- [Passage shown]:
-*-

Moving right along to the pickup routes, the first template is in place here and you can see the placement of the neck pickup drawn in. The neck pickup template is a little tricky in a case like this since a portion of the underside of it has to be routed away to fit over the neck, but I've run into that before, so it's no problem.






All the routes are now complete and looking pretty solid, I think. I wonder how they'll look with hardware installed in them?






Kind of like that I guess! I probably should have waited to fit the controls until this step so I could get a picture of all of it together since I just didn't feel like remounting all that crap again right now. Oh well, it will all be together again some day soon, right?






By this point, I'm really getting into a groove with my router, so I figured I'd carve out the spring cavity too. All that's really left for the router should be making the recessed cavity covers for the back.

-*-

- [Data lines]:
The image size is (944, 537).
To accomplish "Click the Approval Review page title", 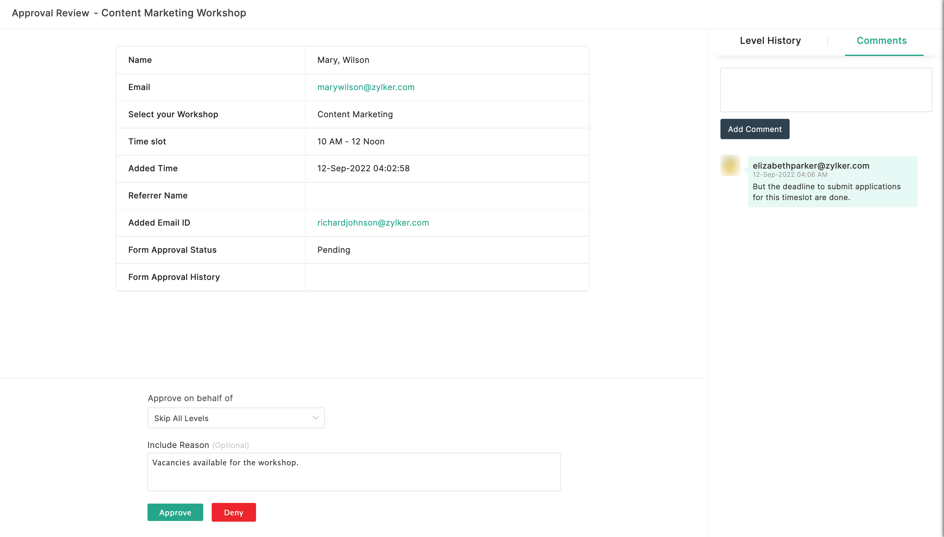I will click(x=129, y=13).
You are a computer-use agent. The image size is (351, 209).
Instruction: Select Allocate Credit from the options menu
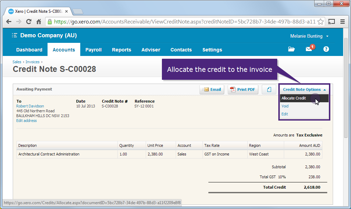pyautogui.click(x=293, y=98)
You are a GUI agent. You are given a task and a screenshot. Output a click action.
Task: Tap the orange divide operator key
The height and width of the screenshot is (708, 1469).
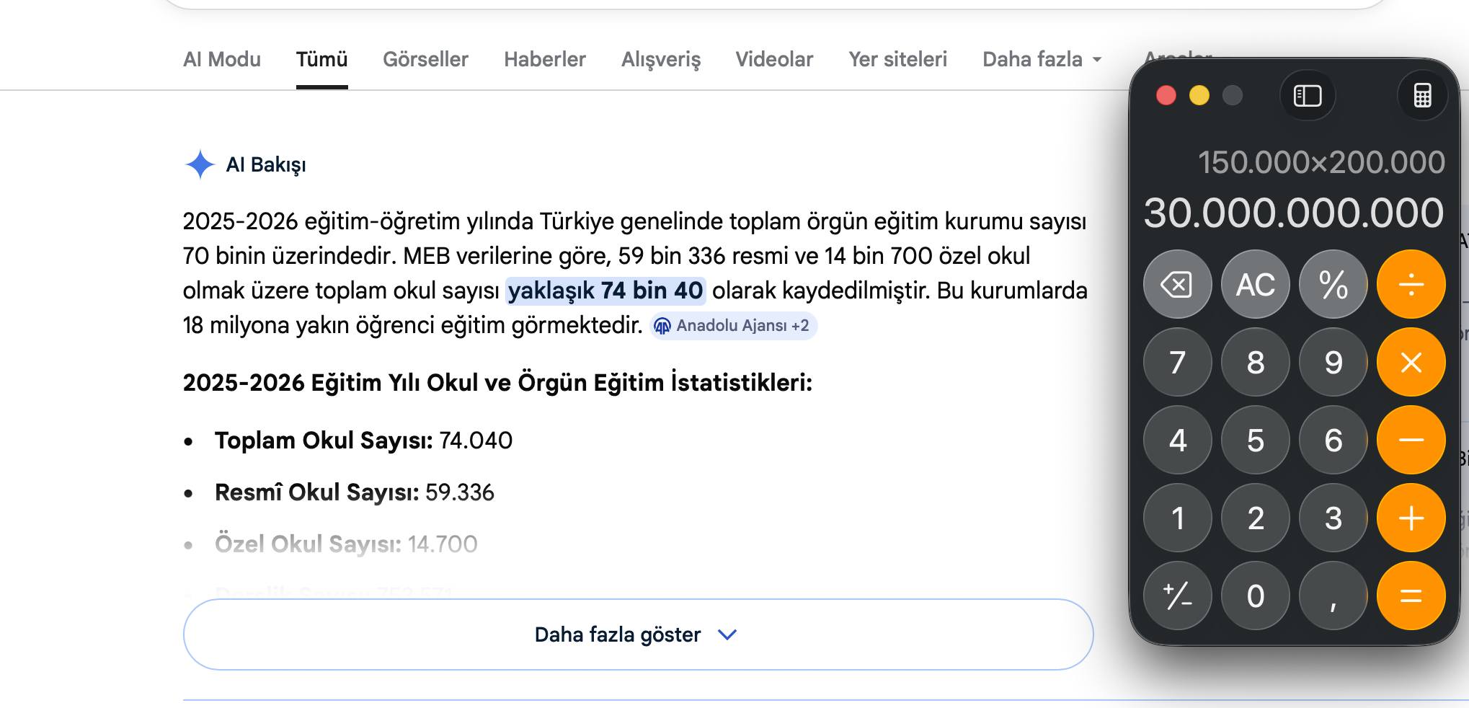click(x=1411, y=284)
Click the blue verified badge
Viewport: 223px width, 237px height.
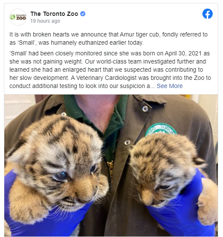pos(83,14)
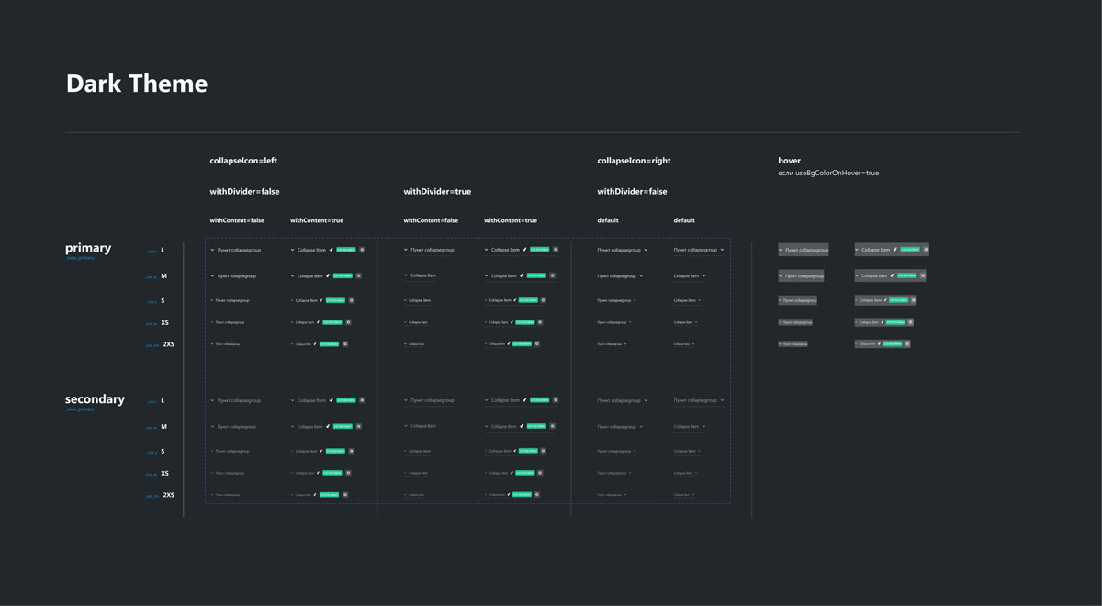
Task: Click the 'Dark Theme' title
Action: (x=137, y=84)
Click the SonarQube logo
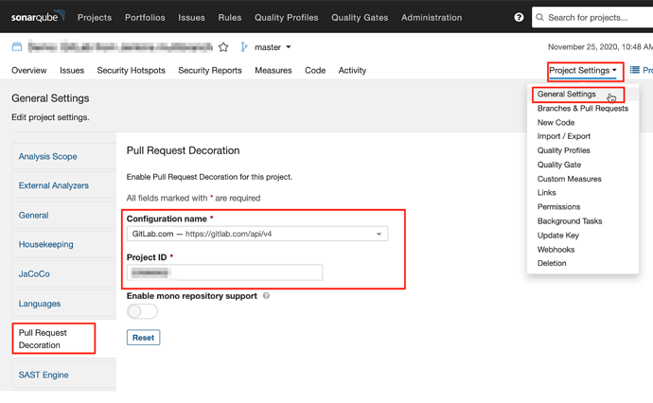Screen dimensions: 653x403 [38, 16]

-*-

Rewrite the routing text starting with "All the routes" and going on through "day soon, right?", swapping "hardware" for "electronics".

All the routes are now complete and looking pretty solid, I think. I wonder how they'll look with electronics installed in them?






Kind of like that I guess! I probably should have waited to fit the controls until this step so I could get a picture of all of it together since I just didn't feel like remounting all that crap again right now. Oh well, it will all be together again some day soon, right?